Extend the excerpt below on search features and options, writing what comes after its final sentence.

━━ EXCERPT TO READ

Search report can be generated with options to select the amount the contents to be included.

Many search features are available:

i) Stemming

e.g. function will retrieve records with words function or functions

apply will retrieve records with apply or application etc.

ii) Truncation

Wildcard search at any position is supported (* for any no. of characters and ? for single characters)

java* for Java and Javascript, etc

*a?a for Lava and Java and Strata, etc

 

iii) Phonic

search for words supplied and also words of same pronunciation

For example, a phonic search for program will also find programme

iv) Fuzzy

this search feature helps to find even words that are misspelled. The degree of acceptable misspelling is controlled by the Fuzziness bar, the greater the Fuzziness the higher extend of misspelling will be accepted.

This is particularly useful for documents scanned and translated from image to text using OCR where 100% recognition is not always guaranteed.

e.g. raising the Fuzziness to 3 and searching a word Jaza will match records with word Java

 

v) Synonym search

A thesaurus is used to find synonyms of words in your search request.

The thesaurus can be user defined for from the Wordnet concept network which can cover Synonym, Antonym(opposite meaning), Hypernym(sub categories of search word), Hyponym(search word belongs to this category), Meronym(member of search word) and Holonym(search word is a member of it).

Search type radio button allow user to specify if a search is a Boolean search or natural language search

vi) search options exclusive to Boolean search type

a) Boolean (AND, OR, NOT)

e.g. easy AND data

retrieves records with both words easy and data

b) Proximity (w/5 – within 5 words, w/25 – within 25 words are supported)

e.g. examples W/5 action

return records where action is within 5 words from examples

c) Range

user will be prompt with a dialog box to key in the numeric range by specifying the lower and upper bound which translate into the syntax lower bound~~upper bound

e.g. 1~~8

returns records indexed with numbers between 1 and 8 (inclusive).

━━━━
━━ RECORDS SHOWN

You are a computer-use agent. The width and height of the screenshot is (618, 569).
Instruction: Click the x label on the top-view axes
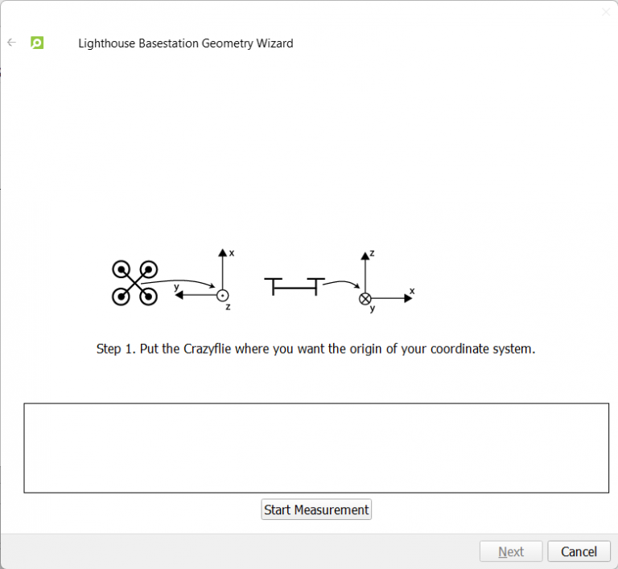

━━━━
━━ RECORDS SHOWN

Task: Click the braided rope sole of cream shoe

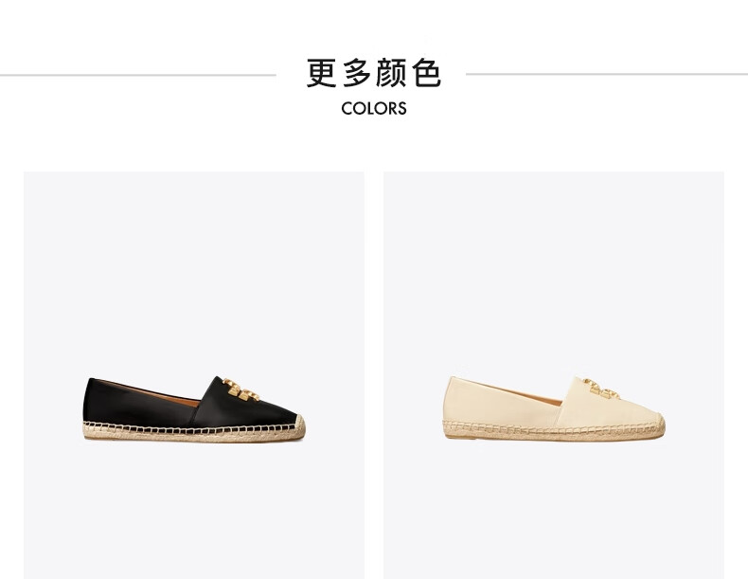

━━━━

- REPLY
User can also choose to specify just lower or upper bound.

d) Field search

supported provided fields are defined by user like ISSN field beginning marker is ISSN and end marker is next field tag Keywords

and then user can use fields search option to specify the field to search

 

 

vii) search type Natural language (when Boolean, proximity, range, fields are disabled)

A natural language search request is any combination of words, phrases, or sentences. After a natural language search, dtSearch sorts retrieved documents by their relevance. Weighting of retrieved documents takes into account: the number of documents each word in your search request appears in (the more documents a word appears in, the less useful it is in distinguishing relevant from irrelevant documents); the number of times each word in the request appears in the documents; and the density of hits in each document. Noise words and search connectors like NOT and OR are ignored..

e.g.

java illustrated

returns results with scored in rank terms of % of relevance

 

viii) More search options

user can specify combination of indexed or unindexed search, filtering by filename, date and size and limit number of search results records.

 

ix) Search history provide a means to refine search statements using all previously conducted searches statements and the following strategies:

Strategy

Resultant search statement Eg.

Current search statement: illustrated

Selected historical search statement: java

Insert – append a current statement to the selected historical one

java illustrated

Broaden – apply an OR Boolean operator with a selected historical search statement on the current one

(java ) OR (illustrated)

Narrow – apply an AND Boolean operator with a selected historical search statement on the current one

(java) AND (illustrated)

Exclude - apply a NOT Boolean operator with a selected historical search statement and AND with the current one

(NOT java) AND (illustrated)

 

 

 

C) Discussion

 

Database design and creation

Both software provide easy-to-use interface for user to create a database. DB/Text allows user to specify the structure of the database at field level and type, indexing method(term or word) and validation rules of each field which is not available in dtSearch. In DB/Text user can change the fields definition even when the textbase is already populated with records.

To populate records into the database, DB/Text rely on the form for data entry which is tedious. While an import function is available, the external source must follow a specified format according to the textbase structure which is not always practical provided sources of different format and layout. dtSearch is relatively more flexible as indexing is performed in any recognizable files without stringent limit on the format.

Both software support links to external image files. DB/Text use a photo field to store the location of image file while DB/Text associate image file to indexed document by filename rather than contents in the document. Links to another textbase at field level is only available in DB/Text

Index management of dtSearch seems more extensive as compression of index is available to save storage space. The same feature is not reflected in DB/Text.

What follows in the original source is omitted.